One reason the right of self-defense is not explicitly identified as a human right in international documents (or in most domestic constitutions) is because of the social instability that might result from officially authorizing it. But, there is also a deeper reason. It occupies a unique, if precarious, status in that it provides the moral foundation of the entire human rights corpus; it is not simply one right among many. Just because of its precariousness — its potential for causing social disorder — it can most satisfactorily be secured by proper governmental regulation, namely, by means of a political-legal system dedicated to “human rights protected by the rule of law.”

The Right of Self-Defense and the Organic Unity of Human Rights

The words in the first passage of the Preamble to the UDHR, “freedom of speech and belief and freedom from fear and want,” recall the “four freedoms” that were famously declared by President Franklin D. Roosevelt on January 6, 1941 and further elaborated on in his “second Bill of Rights” proposed three years later.

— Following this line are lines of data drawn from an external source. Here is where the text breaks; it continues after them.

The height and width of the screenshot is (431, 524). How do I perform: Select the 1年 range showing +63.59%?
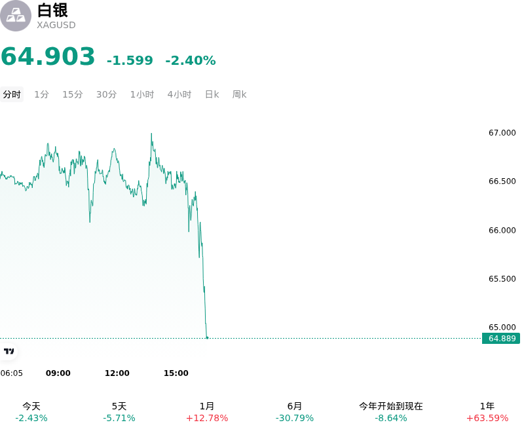coord(487,412)
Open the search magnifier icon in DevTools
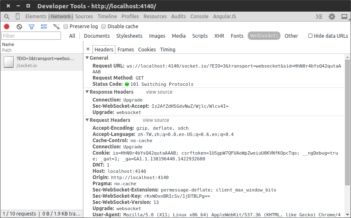This screenshot has width=351, height=218. pos(7,17)
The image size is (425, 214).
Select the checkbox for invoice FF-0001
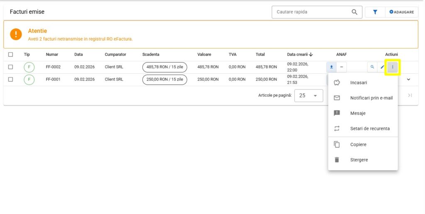11,79
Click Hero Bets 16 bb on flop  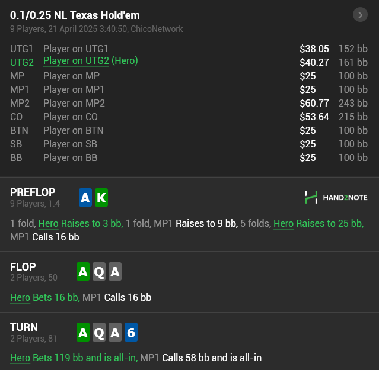pos(45,297)
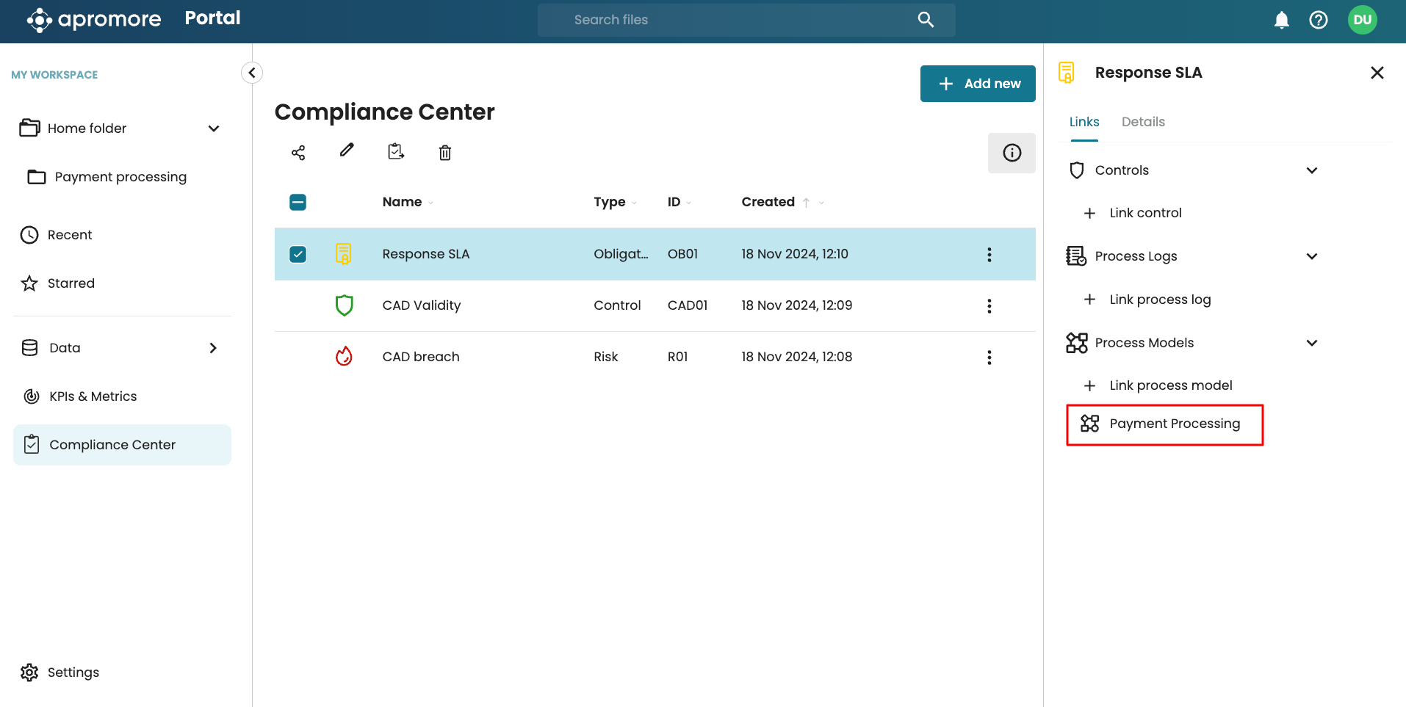Click the share icon in toolbar
This screenshot has width=1406, height=707.
[298, 153]
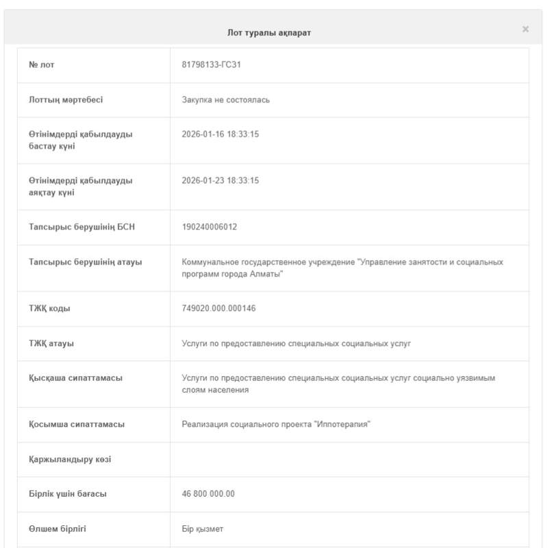Screen dimensions: 548x548
Task: Click the unit value "Бір қызмет"
Action: (202, 529)
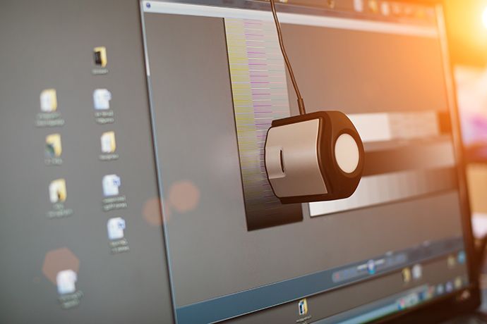Select the document icon beside the third left folder
This screenshot has height=324, width=487.
pos(112,185)
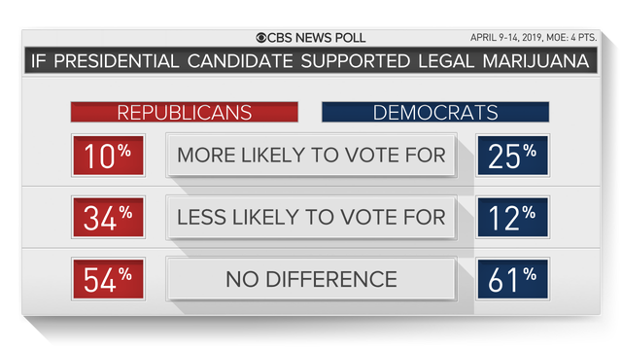Click the MOE: 4 PTS. text
Viewport: 622px width, 350px height.
(x=571, y=37)
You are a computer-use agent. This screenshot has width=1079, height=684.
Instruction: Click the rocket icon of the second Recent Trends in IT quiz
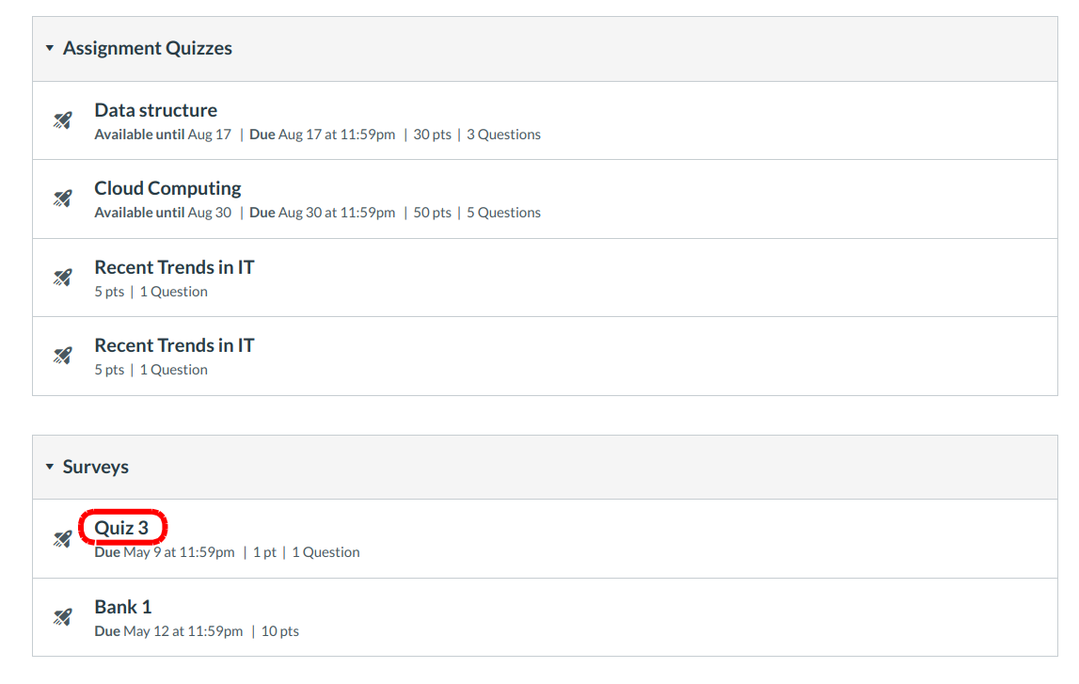(62, 356)
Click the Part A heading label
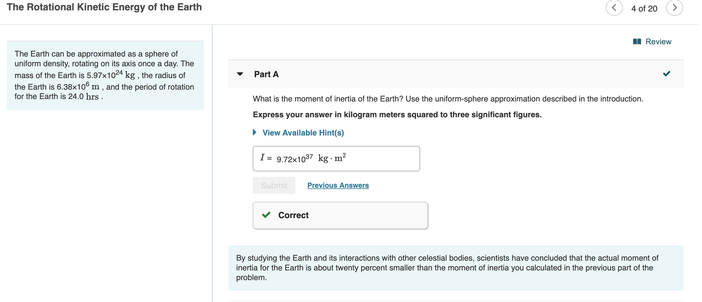Screen dimensions: 702x302 click(266, 74)
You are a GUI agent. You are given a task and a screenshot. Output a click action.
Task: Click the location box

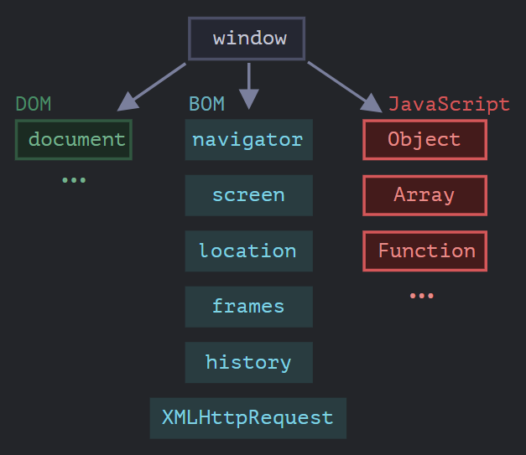[x=248, y=251]
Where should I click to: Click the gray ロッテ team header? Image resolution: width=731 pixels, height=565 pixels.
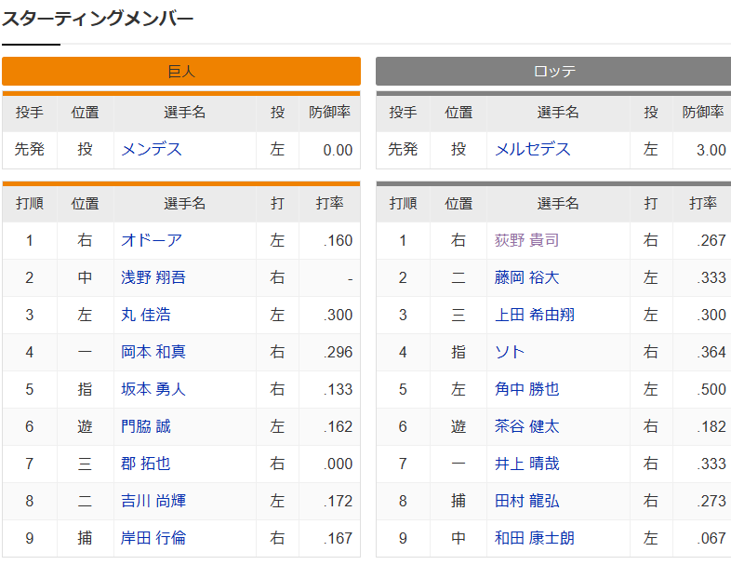(x=554, y=72)
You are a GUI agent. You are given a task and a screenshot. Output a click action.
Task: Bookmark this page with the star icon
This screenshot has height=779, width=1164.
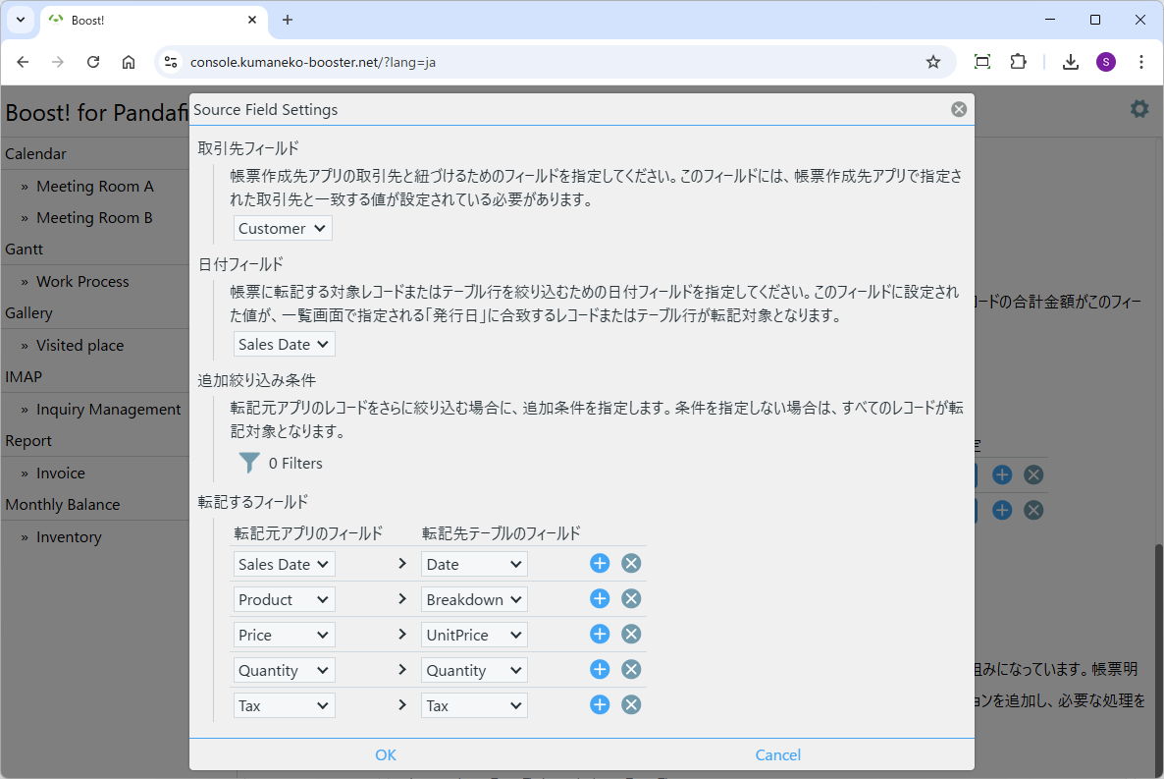pyautogui.click(x=932, y=62)
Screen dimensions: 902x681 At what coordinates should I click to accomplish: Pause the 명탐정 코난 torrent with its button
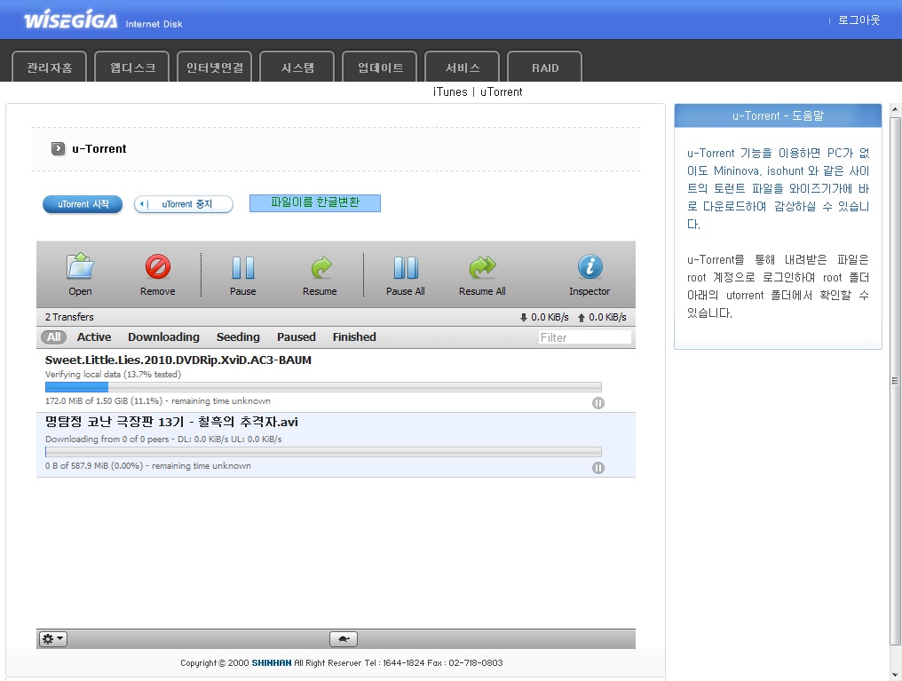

Emphasizing that traditional civil and political rights by themselves “proved inadequate,” he outlined a set of economic and social rights, supplementing civil and political rights, as the “new basis of security and prosperity” that were “established for all — regardless of station, race or creed.”

Accordingly, President Roosevelt provided a rhetorical warrant for combining “old” and “new” human rights in the UDHR, and then several decades later for elaborating them in legal form in twin international covenants, one on civil and political rights (ICCPR), and the other on economic, social, and cultural rights (International Covenant on Economic, Social, and Cultural Rights [ICESCR]). As he made clear, he perceived the risk of grave danger of “the new order of tyranny” to the “old” rights that guaranteed civil and political freedoms. Nobody, he said, “can expect from the dictator’s peace . . . freedom of expression, or freedom of religion,” and for that reason it was necessary to commit to “the preservation of civil liberties for all.” At the same time, he called attention to “the economic and social problems which are the root cause of the social revolution” enveloping the world at the time, and concluded that because “people who are hungry and out of a job are the stuff of which dictatorships are made,” the “new” social and economic rights must also be defended with great urgency.10 See Cass R. Sunstein, The Second Bill of Rights: FDR’s Unfinished Revolution and Why We Need It More Than Ever (2004).

The original human rights corpus, at least the UDHR and the ICCPR, was conceived as an urgent effort to impose stringent restrictions on governments that would prevent the recurrence of the kind of arbitrary injury, deprivation, and neglect practiced by Hitler and other fascists. The ICESCR was a somewhat different story. While the rights it contained were drawn from the UDHR and thus bore the stamp of World War II period, the interpretation and implementation of that document, for special reasons, would not achieve a comparable level of stringency and urgency until the late 1980s.

Basic and Supplemental Protection: ICCPR

The distinction between “nonderogable” and “derogable rights,” presented in Article 4, is of fundamental importance in understanding the organic unity of human rights. Inherent in these words is the assumption that some rights are basic and others supplemental. The central feature of the nonderogables is the protection they provide from the most severe violations of the prohibition against arbitrary force. The preeminence of that protection in the defense of persons is the reason they may not be suspended under any conditions.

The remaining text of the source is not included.